• _Exercise tasks_
- 1) In the Newcomb's Problem discussion below, what independence assumption does one participant say is needed to conclude that one-boxing is better against a 60% Omega?
- 2) List every distinct percentage for Omega's accuracy that the Newcomb's Problem discussion below mentions.

═══ Source extract

The 99% case is not very different from the 100% case, it’s continuous. If you’re facing a 99% Omega (or even a 60% Omega) in Newcomb’s Problem, you’re still better off being a one-boxer. That’s true even if both boxes are transparent and you can see what’s in them before choosing whether to take one or two—a fact that should make any intellectually honest CDT-er stop and scratch their head.
No offense, but I think you should try to understand what’s already been done (and why) before criticizing it.
To get to the conclusion that against a 60% Omega you’re better off to one-box, I think you have to put in a strong independence assumption: that the probability of Omega getting it wrong is independent of the ways of thinking that the player is using to make her choice.
I think that’s really the original problem in disguise (it’s a 100% Omega who rolls dice and sometimes decides to reward two-boxing instead of one-boxing). The analysis if all you know is that Omega is right 60% of the time would look different.
It would become a mind game: you’d have to explicitly model how you think Omega is making the decision.
The problem you’re facing is to maximise P(Omega rewards you|all your behaviour that Omega can observe). In the classical problem you can substitute the actual choice of one-boxing or two-boxing for the ‘all your behaviour’ part, because Omega is always right. But in the ‘imperfect Omega’ case you can’t.
It’s still not clear to me why playing mind games is a better strategy than just one-boxing, even in the 60% case. But I do understand your point about independence assumptions.
Start at 50% then, with Omega no better than chance. For each thought experiment, start with a null version where there’s nothing unusual and where CDT is supposed to work. Then vary the relevant parameter until there’s a problem, and understand what has changed.
That’s part of what the people who have been exploring this problem have already done, and why some posters are upset that you’re asking this without apparently having tried to get up-to-date on any of this.
I don’t see the bridge from ordinary decision problems to the thought experiments. I see extreme scenarios being constructed, and then complicated solutions being proposed just to deal with those scenarios. I don’t consider this a reliable way to arrive at the correct general form of decision theory.
You say that some people have already gone in the other direction, starting with ordinary decision problems and then slowly changing something until ordinary decision theory breaks. If so, great, and I’m sorry I missed it, but where is it? Is it on this site? Somewhere in the literature?

══════
═══ Data shown

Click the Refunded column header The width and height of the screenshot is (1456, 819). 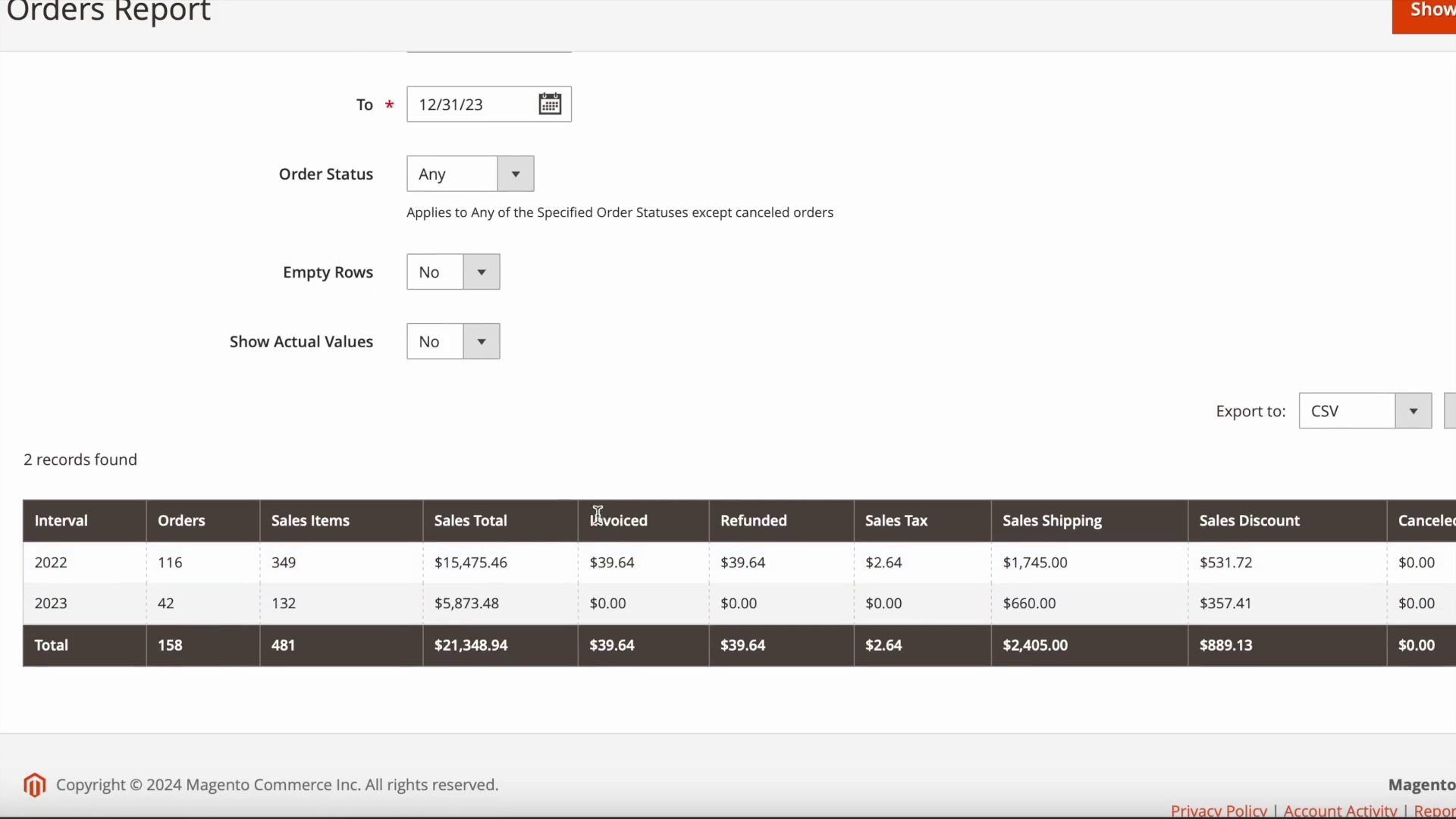(x=753, y=520)
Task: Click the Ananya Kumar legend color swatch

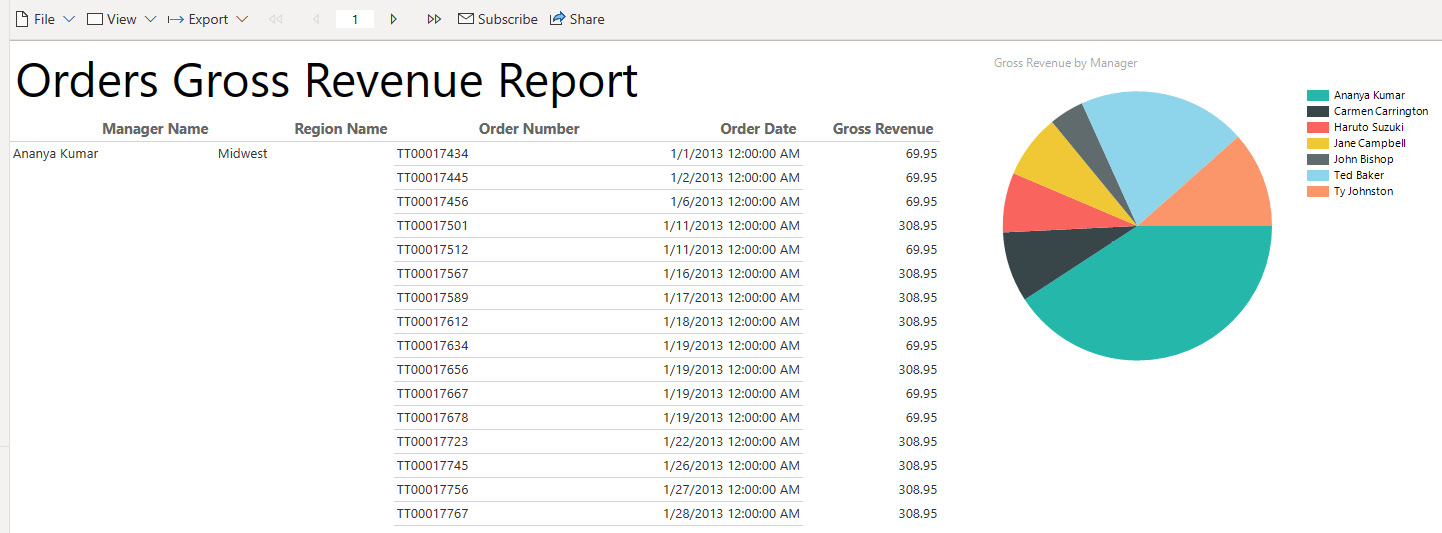Action: tap(1317, 95)
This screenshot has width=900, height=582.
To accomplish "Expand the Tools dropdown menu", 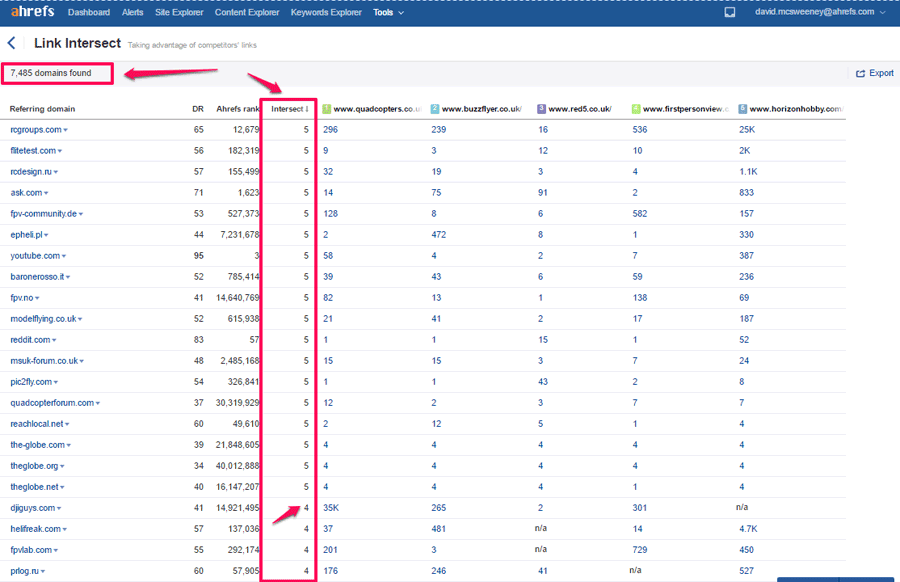I will pyautogui.click(x=389, y=12).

══════

• _Outputs in order_
- 1) The probability of Omega getting it wrong must be independent of the ways of thinking the player uses to make her choice.

- 2) 100%, 99%, 60%, 50%